*Document extract*
# pizza crust recipe



## sarah (Mar 19, 2005)

*pizza crust recipe,anyone?*

well i've only made it once at home before and it wasnt good because i didnt have a proper recipe...didnt know how much yeast is supposed to be put in a pizza dough,and i guess i put too little,so the crust was hard and dry.Does anyone have a good and tried recipe for this?


----------



## Chief Longwind Of The North (Mar 19, 2005)

This recipe will give you a great pizza crust.  

I have found that the secret to great pizza crust is the temperature that the pizza is cooked at.  The crust is simply a white bread crust that has been baked as a flat-bread with toppings, at between 450 to 500 degrees F.

Here's the recipe.

3 cups bread flour
2 1/2 teaspoons dry yeast
1 teaspoon salt
1 cup water, warmed to 100 degrees F
1 tablespoon Sunflower or Olive oil
1 egg white
1 tablespoon whole milk
 Add the hot water to a large bowl along with the milk.  Stir in the yeast until dissolved.  Set in a warm place to proof the yeast.  While the yeast is busy converting milk-sugar to carbon dioxide, mix together the remaining dry ingredients.
Check the yeast.  If it's frothy on top, add the remaining ingredients to the bowl.  Usually, bread directions say to mix with a wooden spoon.  But I found (because I had misplaced my wooden spoon one day) that a stainless steel potato masher with a substantial handle was easier to work with.  But decide for yourself.  If you like the spoon better, then use it.  
When the ingredients are mixed, sprinkle an additional half cup of flour over the dough and knead for about 10 minutes.  It should be smooth and elastic. 
When the kneading is complete, lightly brush oil or shortening over the dough surface and cover the bowl.  Place in a warm area and let rise until double in volume, thirty minutes to an hour, depending on weather, temperature, etc. When the dough has risen sufficiently, punch it  down, divide it in half, and roll each piece on a floured surface.  Spread garlic-butter, dried oregano, and parmesan cheese on one of the rolls, and jelly-roll the dough into a loaf.  Pinch the seams.  Taper the ends into the characteristic shape.  Place on a lightly greased baking sheet and let rise until doubled in size, again about forty minutes.

Spread the onter dough sheet onto the pizza pan, put on your favorite sauce and toppings, and let rise until doubled.

*Task to complete*
According to the pizza crust thread, at what temperature range is the crust baked? The lines that come next are drawn from a source unrelated to the pizza crust thread.

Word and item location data
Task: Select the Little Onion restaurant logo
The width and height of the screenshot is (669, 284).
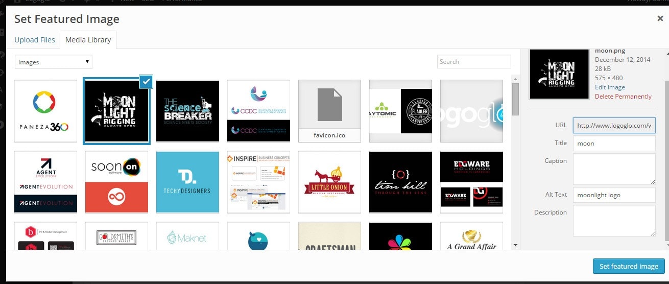Action: (329, 181)
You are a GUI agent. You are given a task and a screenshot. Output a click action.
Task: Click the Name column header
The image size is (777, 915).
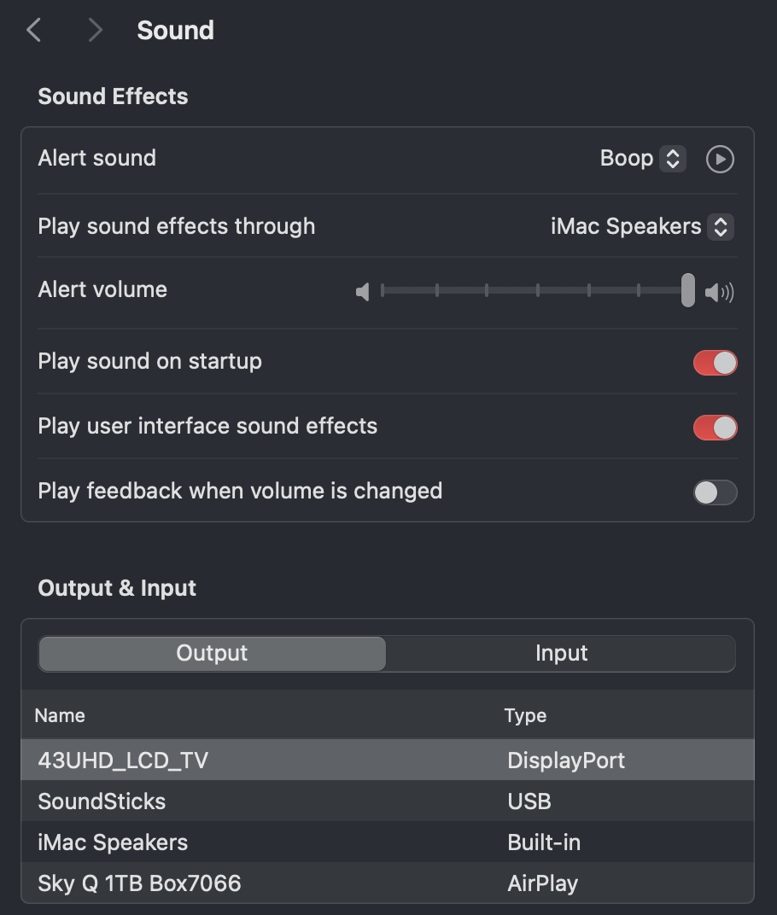(x=60, y=715)
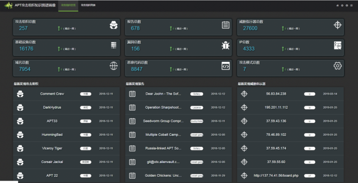Switch to the second header tab 攻击组织列表
This screenshot has width=358, height=183.
pyautogui.click(x=88, y=6)
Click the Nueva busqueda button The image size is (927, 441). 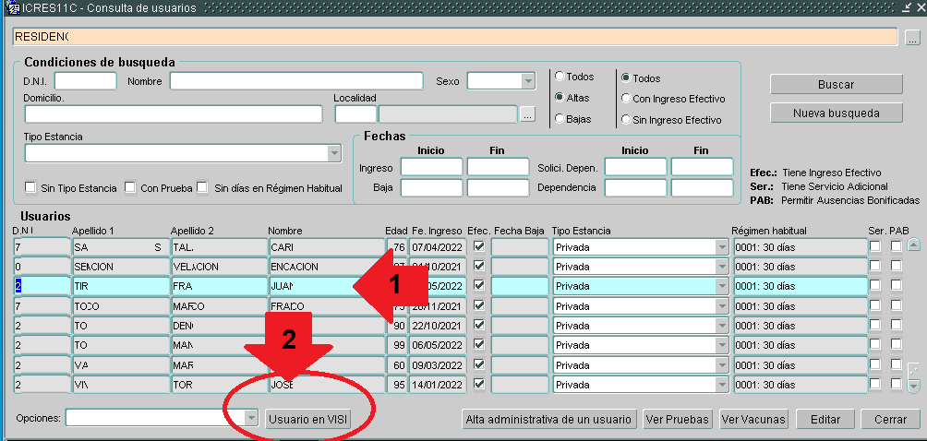(836, 113)
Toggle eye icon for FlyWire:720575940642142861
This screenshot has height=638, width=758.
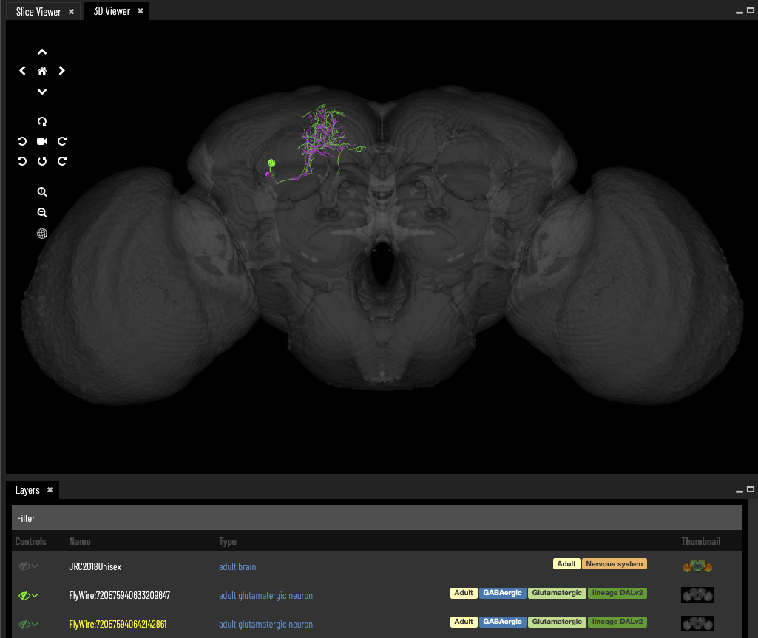pos(24,625)
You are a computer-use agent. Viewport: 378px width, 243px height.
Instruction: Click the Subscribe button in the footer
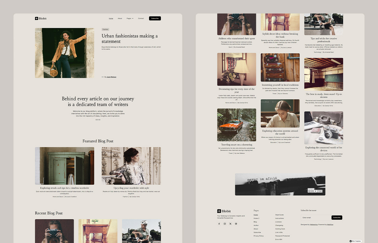pyautogui.click(x=337, y=217)
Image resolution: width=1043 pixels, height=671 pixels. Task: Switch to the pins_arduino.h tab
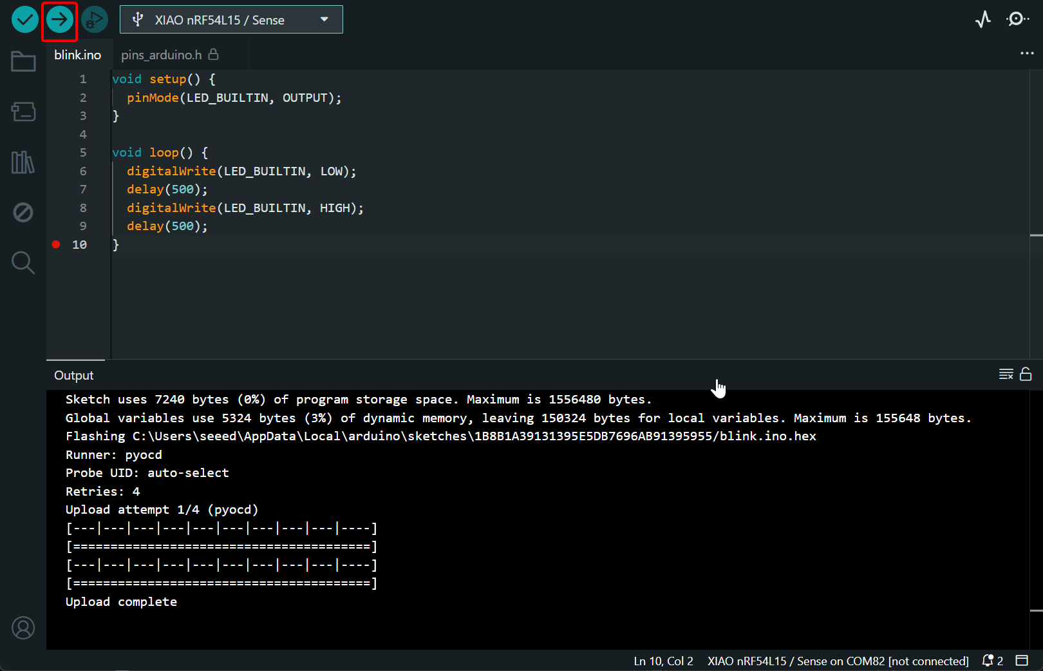162,55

*Output of the task*
Between 450 and 500 degrees F.